…When the Maccabees reached Jerusalem, they found the Holy Temple desecrated and defiled. In the face of this utter debasement of their values and beliefs, the Maccabees once again rose beyond the laws of logic, and refused to light the golden Menorah with ritually impure oil — despite the fact that Torah law would have permitted them to do so. The Maccabees were absolutely determined to kindle the Menorah as perfectly as possible. So once again, God intervened in the natural order and made single jar of oil to last for eight days.

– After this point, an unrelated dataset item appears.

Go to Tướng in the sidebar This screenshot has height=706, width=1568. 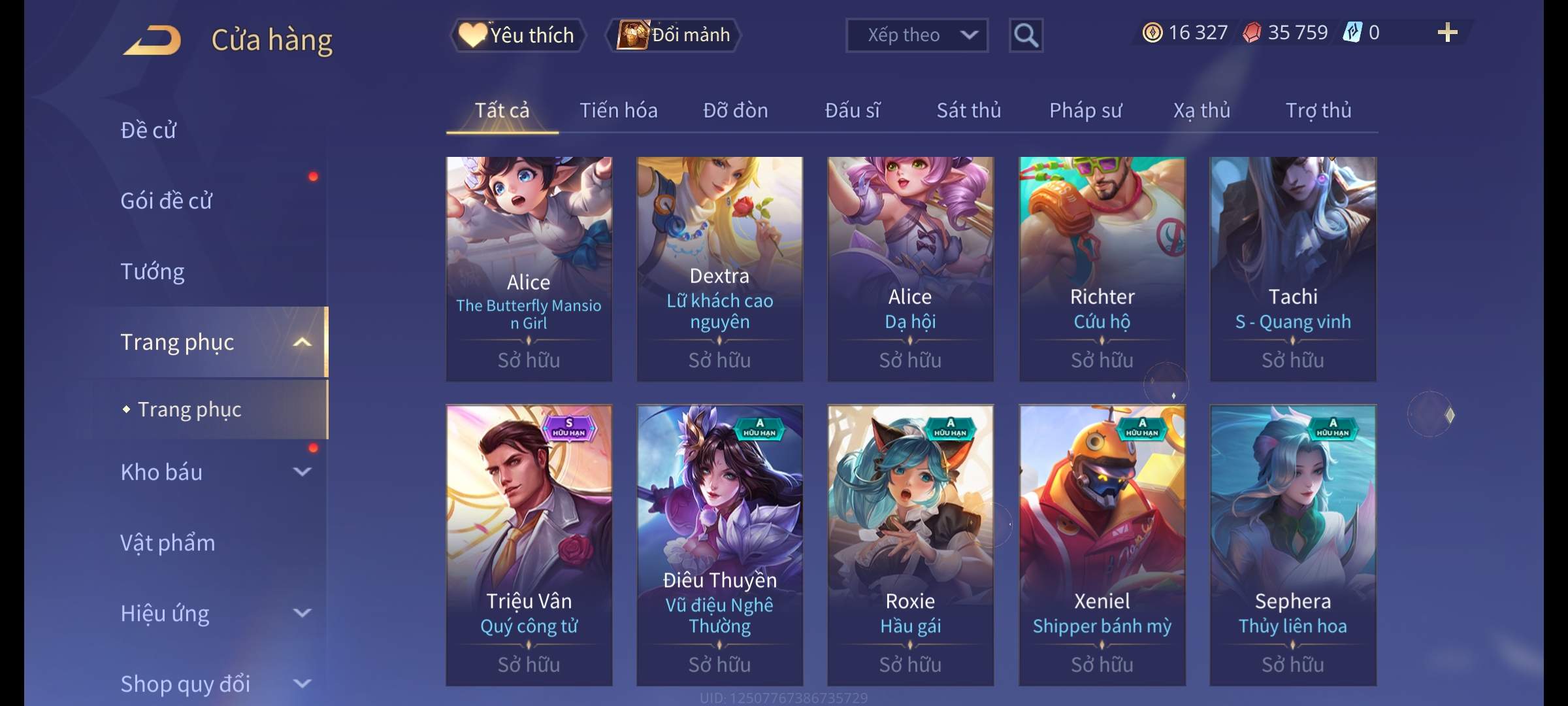tap(152, 271)
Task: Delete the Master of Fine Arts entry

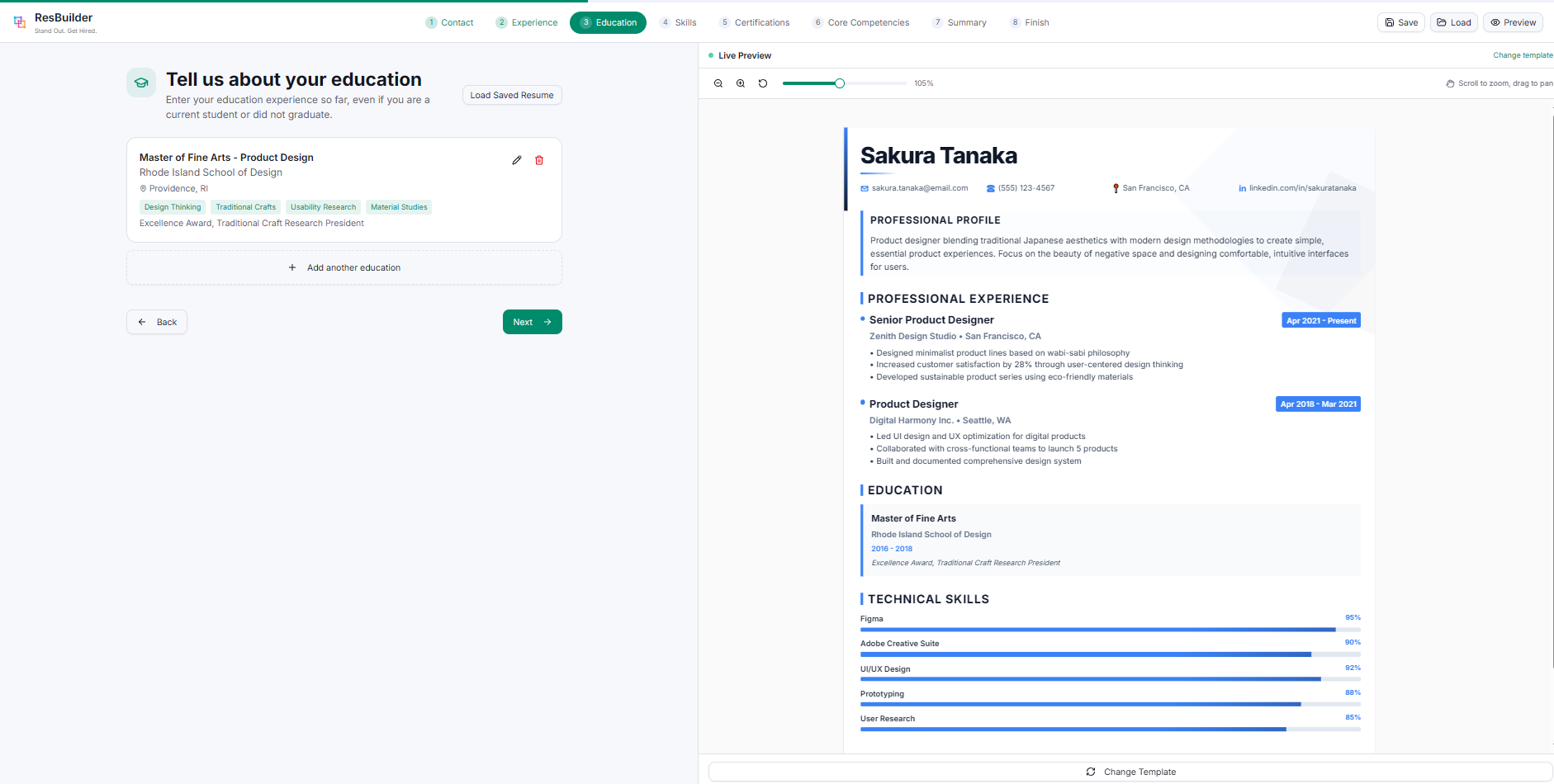Action: (x=539, y=160)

When I look at the miracle of Chanukah, I think not just of the military victory or the jug of oil which lasted eight nights. Rather, I think of the Maccabees’ courage, self-sacrifice and profound faith in God, by which they were able to accomplish the impossible.
History is not always made through acts of pragmatism or logic. History is made through heroic people who stand up and are willing to forfeit everything for what they believe.
The story of Chanukah is a call to abandon the shackles and restraints of our logic, to forget what "makes sense," and to finally fight our wars. A nuclear Iran? Poverty and domestic strife? Assimilation? The potential to attain the achievement equal to the Maccabees is within every individual. We must fight against the impossibilities, because only then can we make a difference; only then can we actually change history. Our personal history, and that of the entire world.
Let’s see. A little fairy tale about oil, invented by rabbis to shift the emphasis of Hanukka away from the Maccabee’s military victories* (and the Sages lack of leadership and participation in same) now becomes the justification for acting rashly – and perhaps fatally.
This Aish piece sounds like a call for suicide bombers. Rabbi Noach Weinberg should be ashamed.
*Contrary to the haredi spin, the Maccabees’ military campaign was well planned. They relied heavily on intelligence gathering and were brilliant tacticians familiar with current military theory. They were not pious fools from the Judean shtetl.